List each line of the records below that contains the word "coordinates". Case counts.
-------------------------
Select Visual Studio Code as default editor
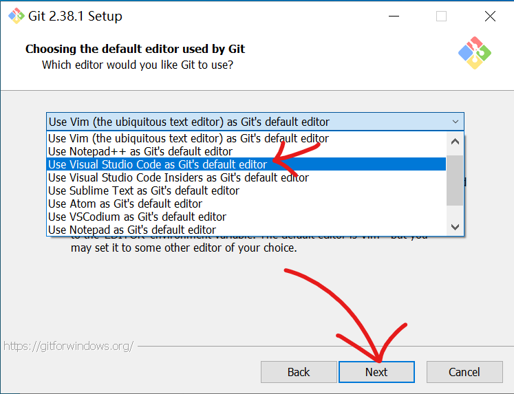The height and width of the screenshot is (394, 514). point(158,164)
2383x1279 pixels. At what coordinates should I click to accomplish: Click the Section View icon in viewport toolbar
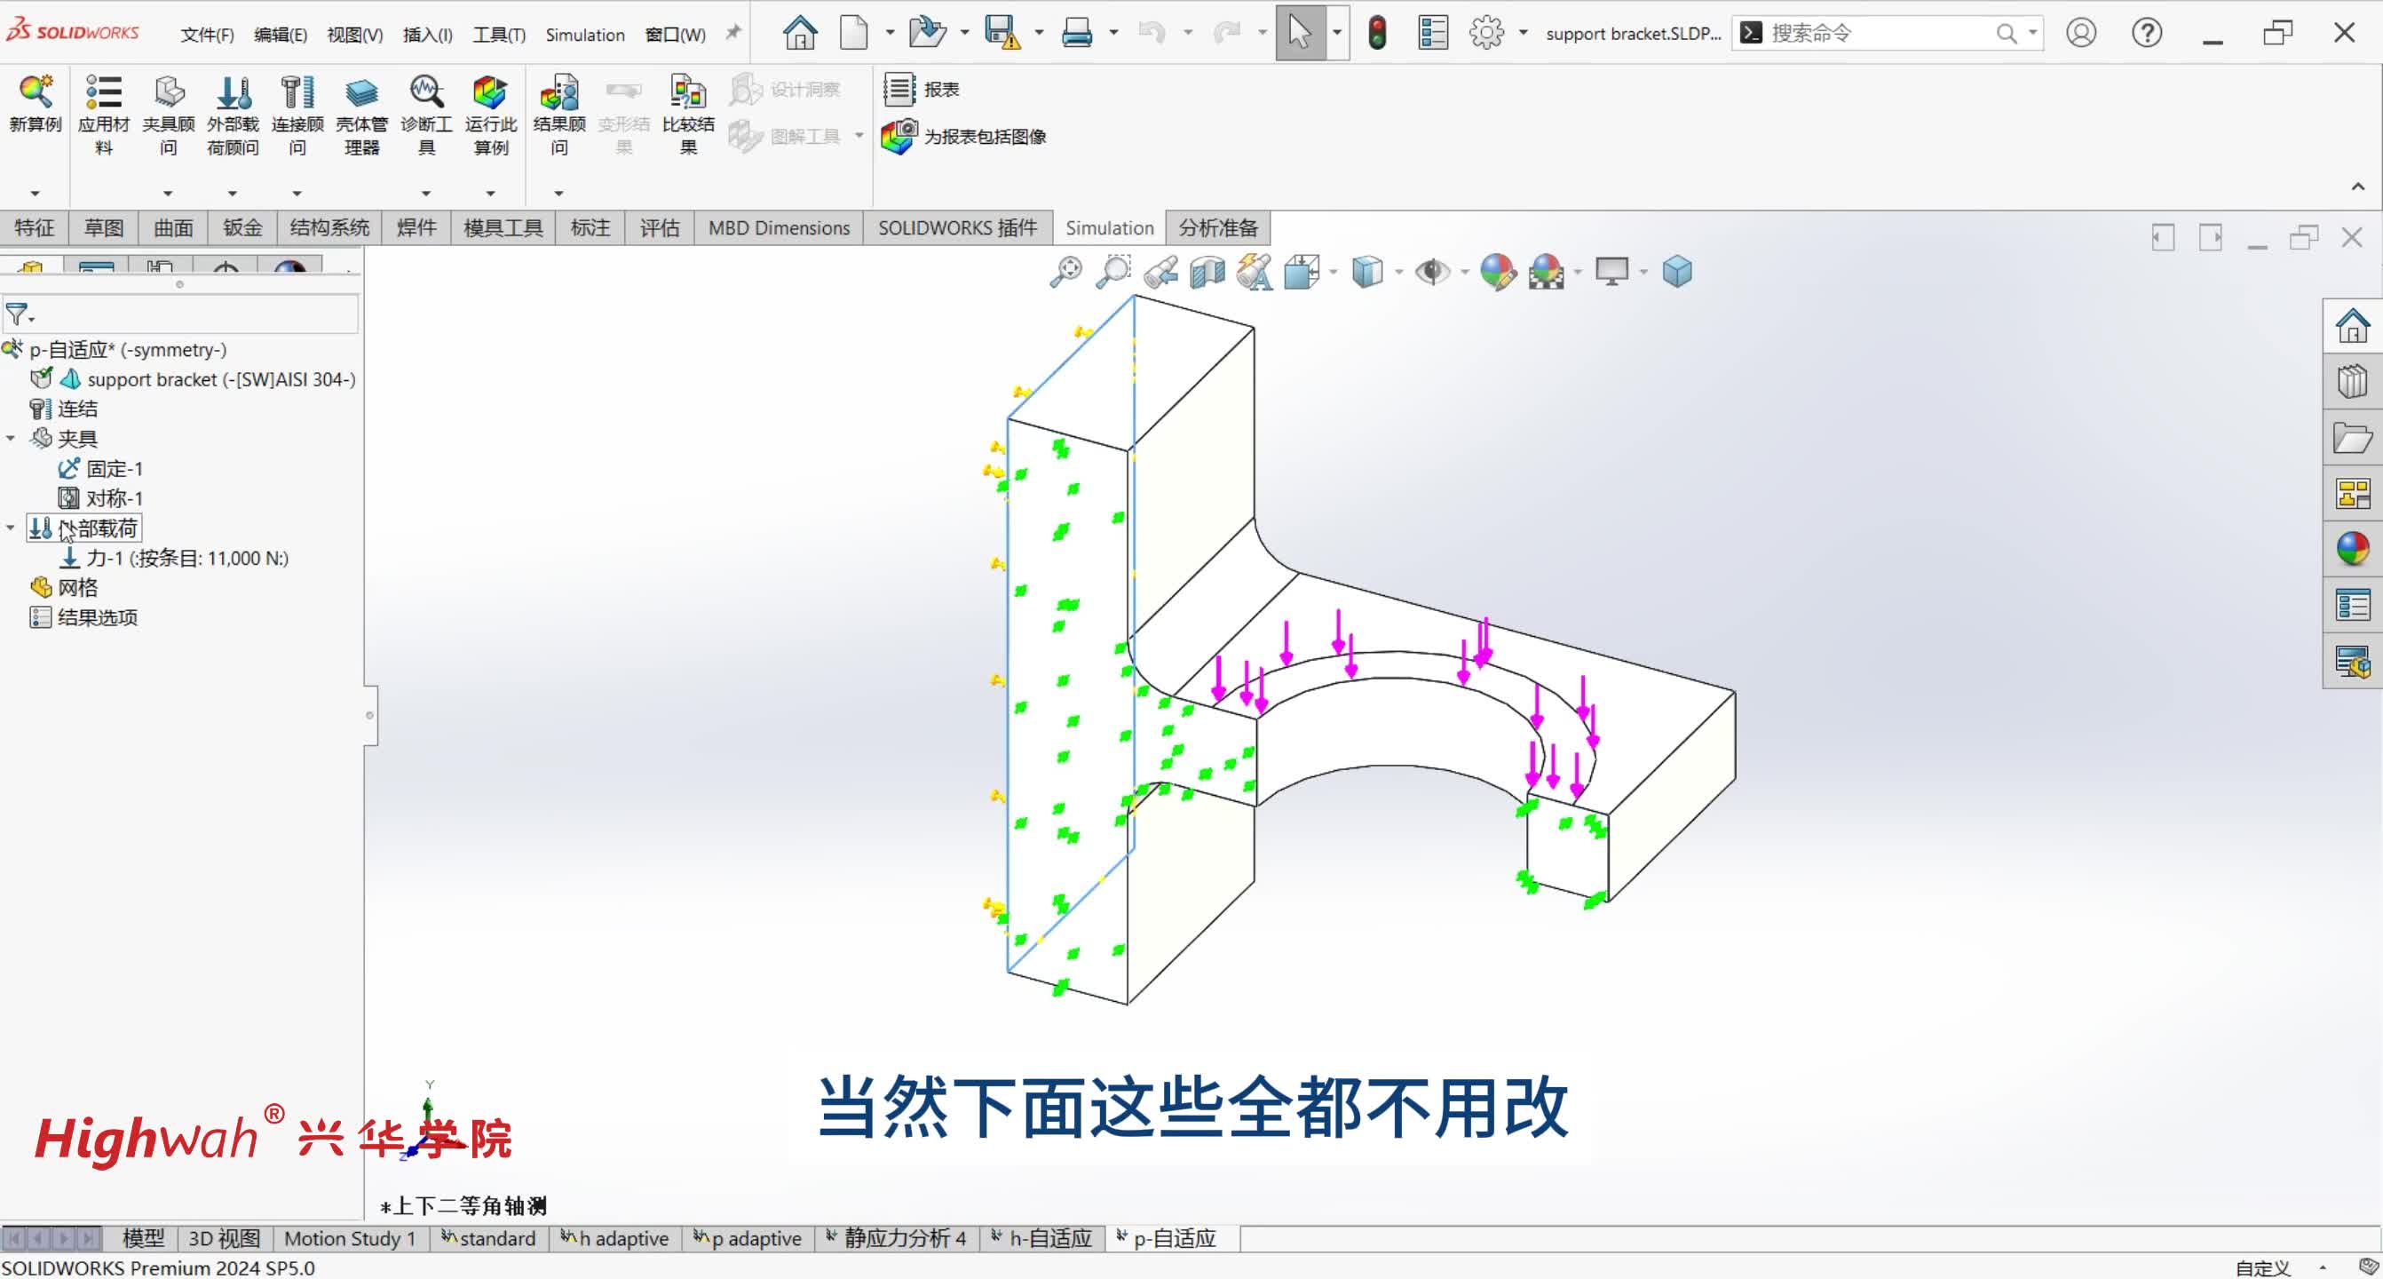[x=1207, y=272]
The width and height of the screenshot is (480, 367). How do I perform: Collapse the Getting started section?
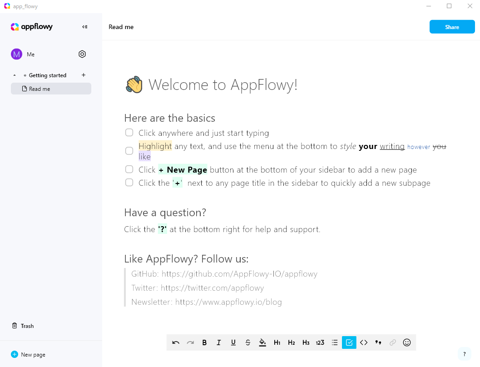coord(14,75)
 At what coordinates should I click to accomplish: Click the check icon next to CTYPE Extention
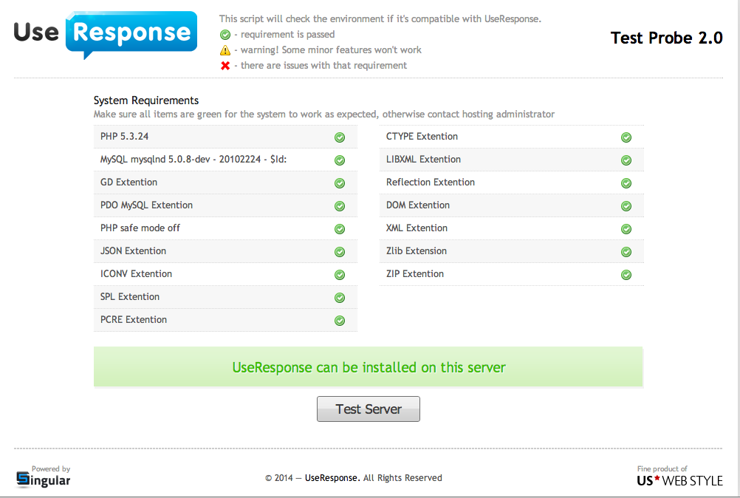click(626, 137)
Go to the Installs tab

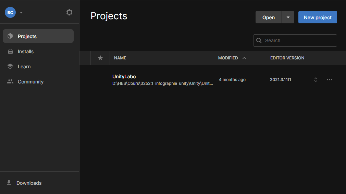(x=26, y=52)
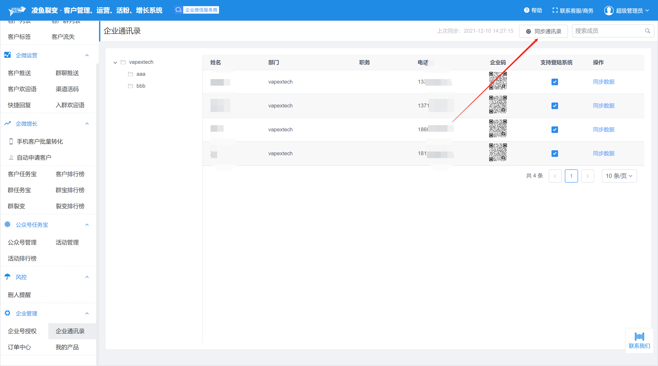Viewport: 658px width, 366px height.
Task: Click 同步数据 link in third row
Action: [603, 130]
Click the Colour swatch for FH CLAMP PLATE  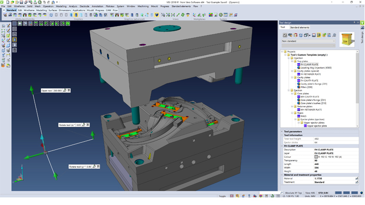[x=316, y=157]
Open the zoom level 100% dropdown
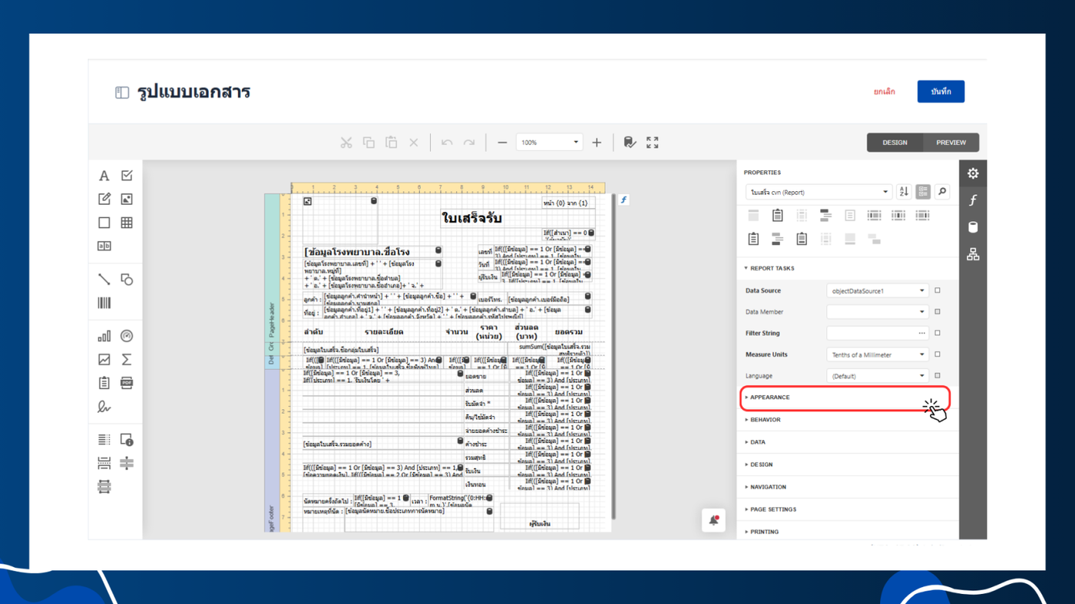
-------------------------
### Output of the exercise:
2383x1279 pixels. At what coordinates should I click to accomplish: Click the Section View icon in viewport toolbar
 At what coordinates should I click to accomplish: Click the check icon next to CTYPE Extention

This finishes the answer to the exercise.